_Work to complete:_ Print exactly the lines from the one that contains "The height and width of the screenshot is (800, 800)." through the final line of the entries below, both included, and nothing else; omit the pictures.

_Extracted material:_
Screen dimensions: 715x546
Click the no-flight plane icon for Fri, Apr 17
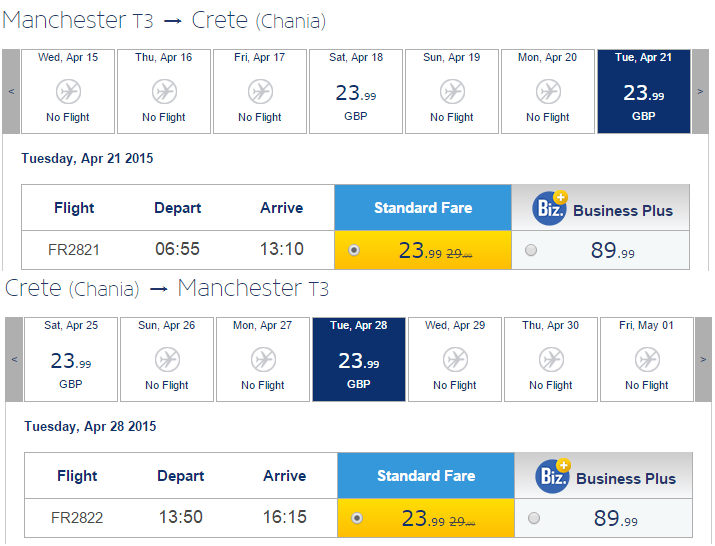[x=260, y=92]
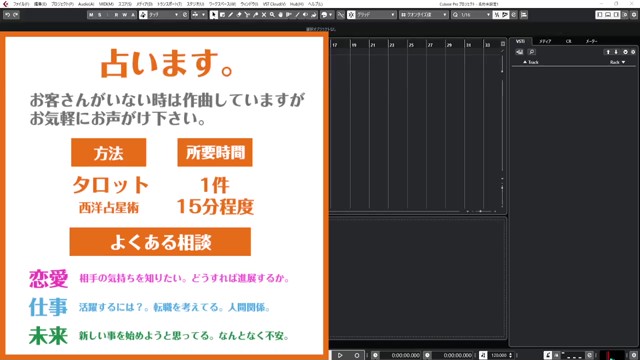Screen dimensions: 640x360
Task: Switch to the CR tab
Action: 568,41
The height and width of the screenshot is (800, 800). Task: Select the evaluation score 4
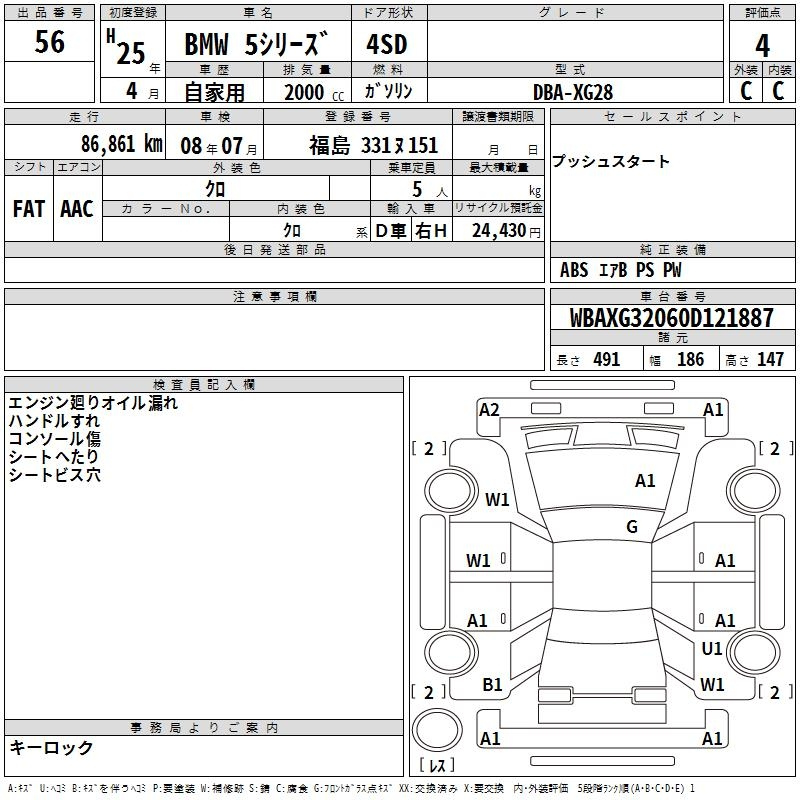[762, 45]
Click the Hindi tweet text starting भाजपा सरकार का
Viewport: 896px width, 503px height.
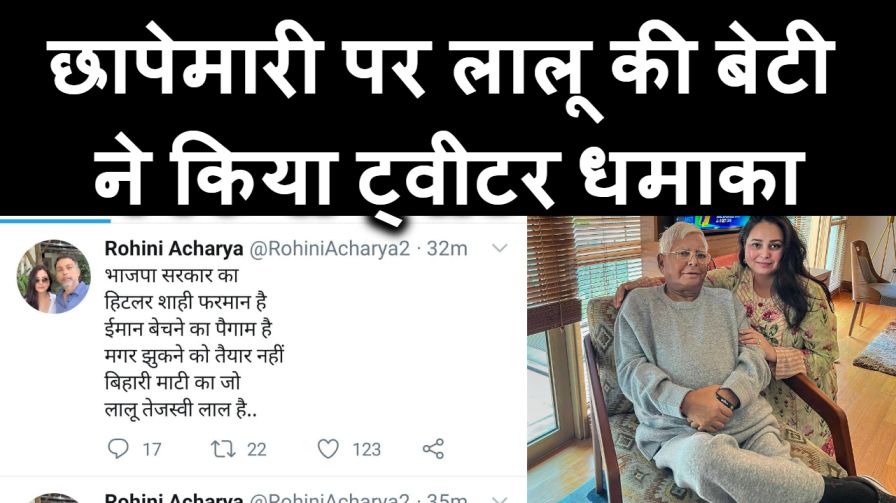pyautogui.click(x=194, y=342)
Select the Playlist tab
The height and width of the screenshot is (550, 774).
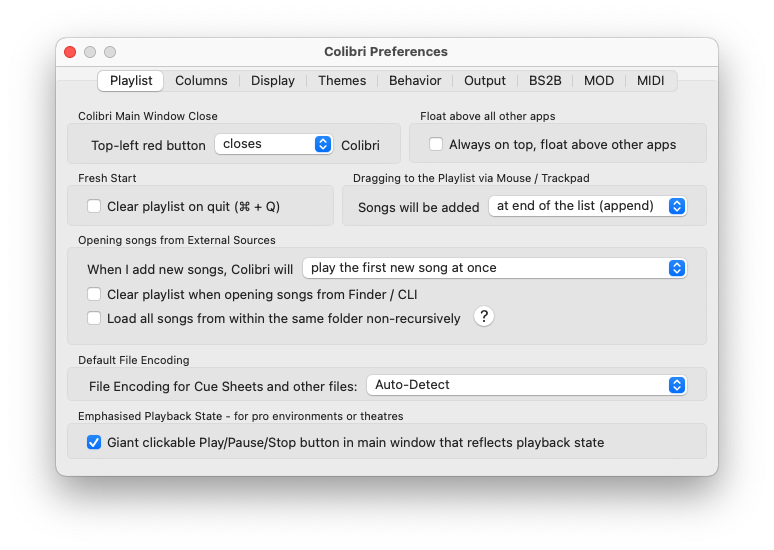click(x=131, y=80)

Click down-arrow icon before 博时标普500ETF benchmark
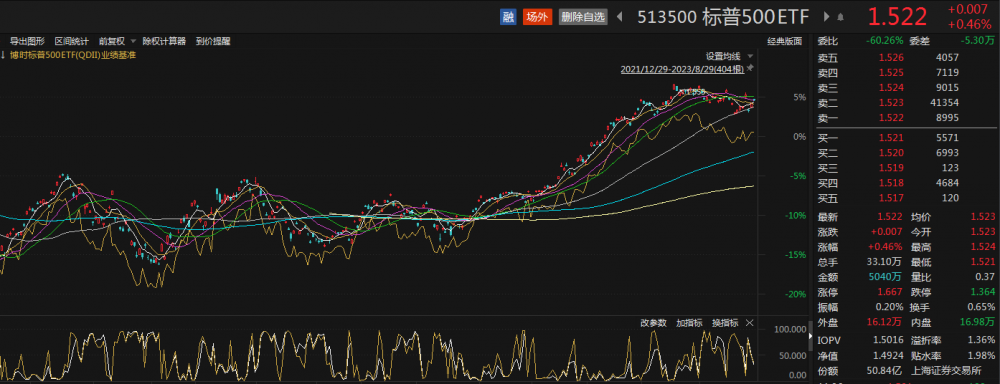coord(3,55)
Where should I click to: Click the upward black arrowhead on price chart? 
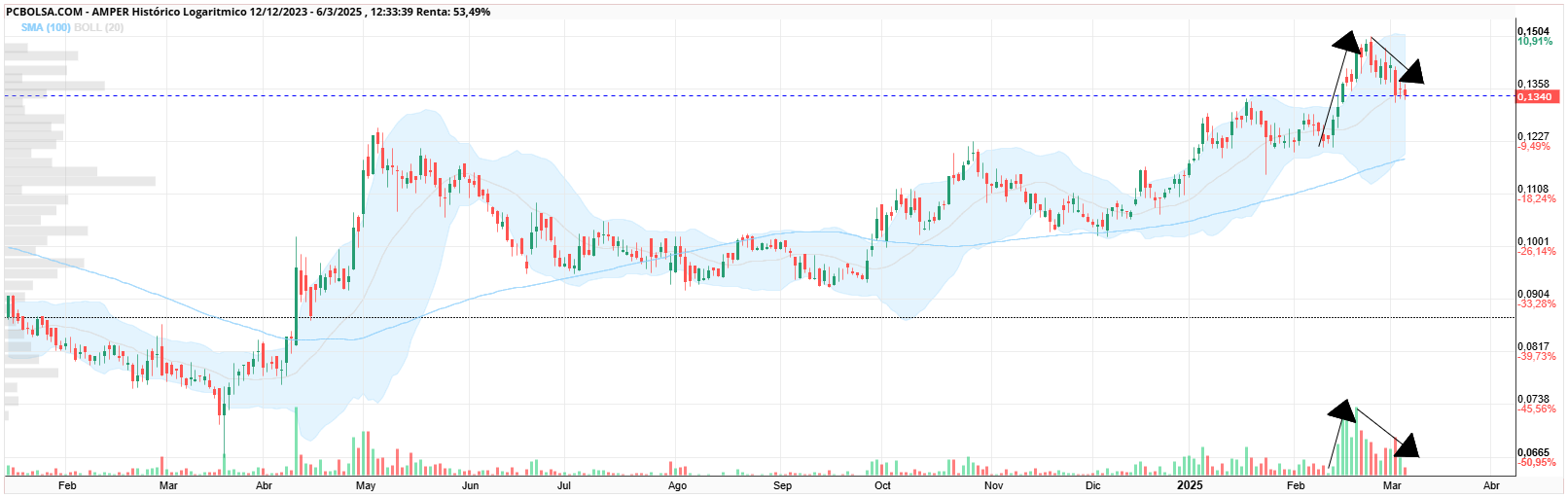click(1347, 42)
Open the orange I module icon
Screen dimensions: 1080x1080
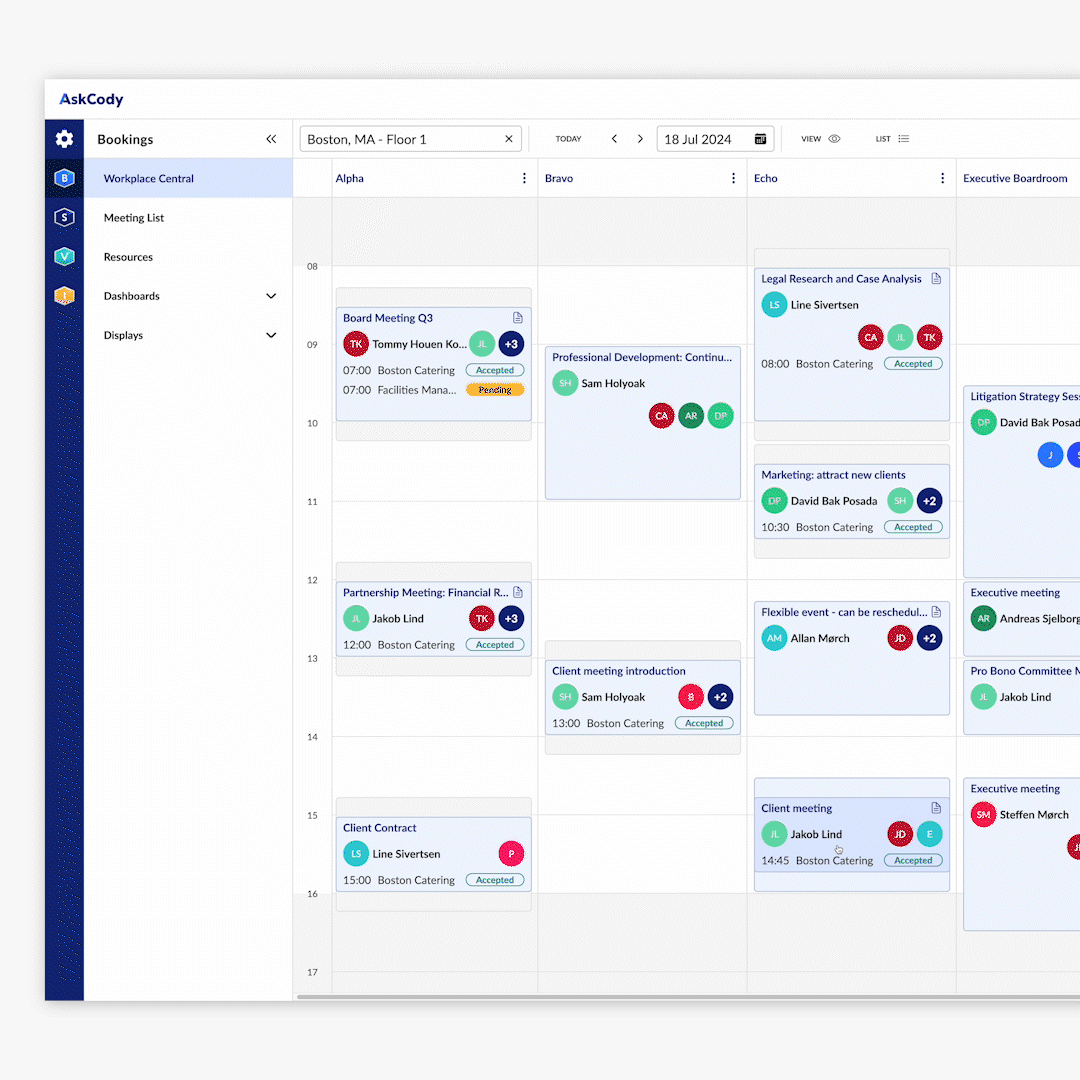pyautogui.click(x=65, y=295)
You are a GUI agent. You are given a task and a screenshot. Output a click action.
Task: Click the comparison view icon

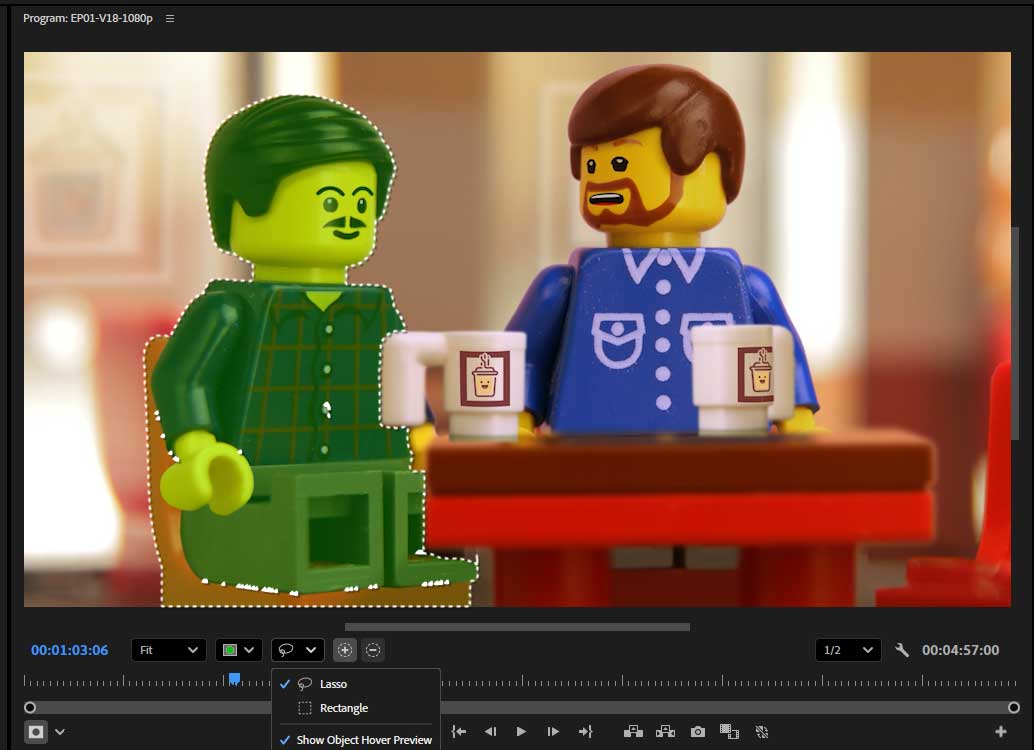729,732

_Written answer:_
The height and width of the screenshot is (800, 800). Task: Select the evaluation score 4
[762, 45]
Click the Hindi tweet text starting भाजपा सरकार का
Viewport: 896px width, 503px height.
pyautogui.click(x=194, y=342)
Select the Playlist tab
The height and width of the screenshot is (550, 774).
click(x=131, y=80)

Click down-arrow icon before 博时标普500ETF benchmark
coord(3,55)
Where should I click to: Click the upward black arrowhead on price chart? 
click(1347, 42)
Open the orange I module icon
Screen dimensions: 1080x1080
pyautogui.click(x=65, y=295)
You are a GUI agent. You are given a task and a screenshot. Output a click action.
Task: Click the comparison view icon

729,732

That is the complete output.